USA Today (10/10, Snider) reports, “CVS must divest Aetna’s Medicare Part D prescription drug plan business for individuals as part of the process, the DOJ said.” These “companies’ proposal to divest that business to WellCare Health Plans would satisfy the DOJ’s competition concerns, the agency said.” USA Today adds, “CVS Health said its acquisition of Aetna, announced in December 2017, is expected to close within the early part of the fourth quarter of 2018.”
The Washington Post (10/10, Fung) reports that the “$69 billion deal…could potentially transform the health-care industry and change how millions of Americans receive basic medical services.” According to the Post, “Critics of the CVS-Aetna deal had worried that the merger could lead to higher drug prices for Medicare Part D beneficiaries.” Meanwhile, “opponents such as the American Medical Association also said the acquisition could increase insurance premiums and out-of-pocket expenses more broadly.”
The New York Times (10/10, Abelson) reports that the DOJ’s approval of the merger “caps a wave of consolidation among giant health care players that could leave American consumers with less control over their medical care and prescription” medications.

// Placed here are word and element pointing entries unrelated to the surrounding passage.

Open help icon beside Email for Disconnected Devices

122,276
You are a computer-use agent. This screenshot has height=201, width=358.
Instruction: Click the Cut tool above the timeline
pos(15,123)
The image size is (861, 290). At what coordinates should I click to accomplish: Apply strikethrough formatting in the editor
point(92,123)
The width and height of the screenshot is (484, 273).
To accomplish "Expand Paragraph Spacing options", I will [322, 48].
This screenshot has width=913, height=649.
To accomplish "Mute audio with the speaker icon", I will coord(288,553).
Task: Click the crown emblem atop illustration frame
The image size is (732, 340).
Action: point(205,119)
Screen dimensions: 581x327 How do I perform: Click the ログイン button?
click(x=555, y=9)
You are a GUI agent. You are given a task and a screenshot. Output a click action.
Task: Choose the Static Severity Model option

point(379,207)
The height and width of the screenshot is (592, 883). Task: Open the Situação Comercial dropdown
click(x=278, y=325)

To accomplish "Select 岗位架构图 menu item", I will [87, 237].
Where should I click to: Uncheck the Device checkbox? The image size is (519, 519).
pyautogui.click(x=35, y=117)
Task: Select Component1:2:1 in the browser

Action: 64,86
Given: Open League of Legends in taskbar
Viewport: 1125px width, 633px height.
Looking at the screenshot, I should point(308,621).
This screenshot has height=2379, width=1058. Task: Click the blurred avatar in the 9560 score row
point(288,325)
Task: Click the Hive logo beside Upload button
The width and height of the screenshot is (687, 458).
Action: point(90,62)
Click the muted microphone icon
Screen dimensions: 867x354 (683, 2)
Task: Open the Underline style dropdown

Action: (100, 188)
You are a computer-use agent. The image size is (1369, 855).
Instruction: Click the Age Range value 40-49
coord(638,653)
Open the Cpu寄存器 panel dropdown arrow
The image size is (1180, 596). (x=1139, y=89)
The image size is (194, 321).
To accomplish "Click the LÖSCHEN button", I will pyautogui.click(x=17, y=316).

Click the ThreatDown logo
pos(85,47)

According to the Times, “The approval marks the close of an era, during which powerful pharmacy benefit managers brokered drug prices among pharmaceutical companies, insurers and employers.”
The Los Angeles Times (10/10, McLaughlin) reports, “CVS has said the deal will enable a variety of new medical services to be brought into its retail stores, part of its shift from corner pharmacy chain to a hub for healthcare with thousands of locations around the country.” And, “it could…help steer Aetna customers into its stores to shop.”